Для Соединенных Штатов Америки капитан — человек бесполезный. В нем явственно сочетаются слабость постороннего зрителя и душевное бессилие брюзги. Именно эта его слабохарактерность рождала здесь, в побежденной стране, приятную иллюзию, будто он понимает нас, будто между нами есть что-то общее… «Нет, капитан Линч гораздо лучше!» — с озорным вызовом мысленно шепчу я.

В полутемном автобусе не видно выражения моего лица, и, может быть, поэтому капитан Диорио, ничего не заметив, — впрочем, нет, сделав вид, будто ничего не заметил! — нагнувшись, берет меня руками за холодные щеки и легонько касается губами моего лба, у самого корня волос.

* * *

Когда в душе поселяется непонятное беспокойство, нервы все время взвинчены, и тут уж ничего не поделаешь… Так или иначе, но и через несколько дней после этого эпизода стоило мне услышать телефонный звонок, как я уже настораживалась — ну, что случится на этот раз?

На следующий день после экскурсии в Бюро обратились с вопросом из серии тех, которые часто задают гости. К телефону подошла я. Спрашивали время отправления со станции Одавара спецпоезда для американских военных, идущего в Осаку. Я сообщила час и минуты, в ответ прозвучало «спасибо!», и я уже собиралась повесить трубку, как раздался новый вопрос: «Когда прибывает токийский поезд на станцию Шяйнэгэва?»

Станция Шяйнэгэва?..

— Вы знаете станцию Шяйнэгэва? — спросила я у Сакагути-сана, но ни он, ни все остальные не слыхали о такой станции. Я прошу уточнить название, но в трубке упорно твердят: «Шяйнэгэва!» Не зная, как быть, я прошу случившегося рядом Роуза взять трубку и вижу, что он, взглянув в расписание, что-то отвечает и, здоровой рукой указывая в справочнике на станцию Синагава, зачитывает время прохождения поезда.

С этого случая между Сакагути-саном и Дзюн-тяном возникла какая-то странная негласная пикировка. Несколько дней подряд вопросы, касающиеся железнодорожного расписания; поступали к нам в Бюро раз по двенадцать — тринадцать на день. При этом все, точно сговорившись, спрашивали, либо когда выходит поезд из Синагавы, либо когда он туда приходит. (Известно ведь, что уж если начнется какое-нибудь поветрие, так будь то моды или какие-нибудь события, так уже конца и края не будет…) Очевидно, в отеле оказалось много гостей, прибывших в отпуск из окрестностей Синагавы.

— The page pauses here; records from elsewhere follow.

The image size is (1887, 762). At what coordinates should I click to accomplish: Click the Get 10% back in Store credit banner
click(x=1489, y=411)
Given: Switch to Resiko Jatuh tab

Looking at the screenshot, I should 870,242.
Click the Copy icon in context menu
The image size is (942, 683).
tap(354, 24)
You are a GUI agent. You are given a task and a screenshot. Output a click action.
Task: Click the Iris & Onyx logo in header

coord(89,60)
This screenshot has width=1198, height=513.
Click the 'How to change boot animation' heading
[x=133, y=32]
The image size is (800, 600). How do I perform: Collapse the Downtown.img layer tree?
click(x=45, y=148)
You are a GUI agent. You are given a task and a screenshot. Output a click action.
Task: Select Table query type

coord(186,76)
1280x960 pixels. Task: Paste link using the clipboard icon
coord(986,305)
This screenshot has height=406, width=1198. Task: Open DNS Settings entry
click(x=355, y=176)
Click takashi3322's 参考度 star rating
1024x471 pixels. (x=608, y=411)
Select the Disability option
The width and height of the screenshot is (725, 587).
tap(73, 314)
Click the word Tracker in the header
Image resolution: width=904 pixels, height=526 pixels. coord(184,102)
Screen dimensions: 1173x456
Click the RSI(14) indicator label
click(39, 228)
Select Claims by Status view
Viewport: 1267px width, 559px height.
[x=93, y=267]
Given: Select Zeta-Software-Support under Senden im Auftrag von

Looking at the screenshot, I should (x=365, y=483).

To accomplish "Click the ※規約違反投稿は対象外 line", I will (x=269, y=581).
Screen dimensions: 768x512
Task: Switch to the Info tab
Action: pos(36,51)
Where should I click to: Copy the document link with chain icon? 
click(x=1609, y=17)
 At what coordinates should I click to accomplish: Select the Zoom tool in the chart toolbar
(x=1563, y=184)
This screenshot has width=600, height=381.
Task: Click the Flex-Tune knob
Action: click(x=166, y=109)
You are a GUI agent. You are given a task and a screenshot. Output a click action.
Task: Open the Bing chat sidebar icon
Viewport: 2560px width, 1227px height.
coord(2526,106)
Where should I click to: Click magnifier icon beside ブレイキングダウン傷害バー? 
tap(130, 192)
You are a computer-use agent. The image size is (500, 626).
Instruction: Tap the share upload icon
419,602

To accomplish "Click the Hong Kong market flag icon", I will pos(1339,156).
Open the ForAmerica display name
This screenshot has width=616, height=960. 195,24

Так ли, иначе ли, но если к телефону подходил сам Сакагути-сан, то непременно начинал с разъяснений:

— Прошу прощения, но в Японии название «Шяйнэгэва» произносится «Си-на-га-ва»… — и при этом чуть заметно, но все-таки горделиво расправлял плечи.

А вот Дзюн-тян, который отнюдь не иронизировал над таким патриотическим пылом Сакагути-сана и вовсе его за это не порицал, а, казалось, просто-напросто игнорировал, этот самый Дзюн-тян, к нашему всеобщему удивлению, при очередном звонке, сам, по собственной инициативе раз и навсегда отказавшись от «Синагавы», без малейшего смущения стал произносить на американский лад — «Шяйнэгэва»… «Это же открытый вызов Сакагути-сану!» — удивлялась я про себя, но и Дзюн-тян, и Сакагути-сан оба сохраняли совершенно невозмутимый вид (как-никак они были взрослые люди!), притворяясь, будто не слышат, что говорит другой. Вот только от Сакагути-сана при каждом звонке требовалась значительная затрата душевной энергии, а «Шяйнэгэва» Дзюн-тяна в точности соответствует восприятию клиента, и разговор идет очень гладко.

Мне казалось, что Сакагути-сан не делает Дзюн-тяну замечания потому, что как партнер в споре тот, мягко говоря, не многого стоит. Впрочем, Дзюн-тян тоже далеко не так прост, — он потому и сохраняет невозмутимый вид, что понимает: «резиновая реакция» — лучшее средство против любых придирок.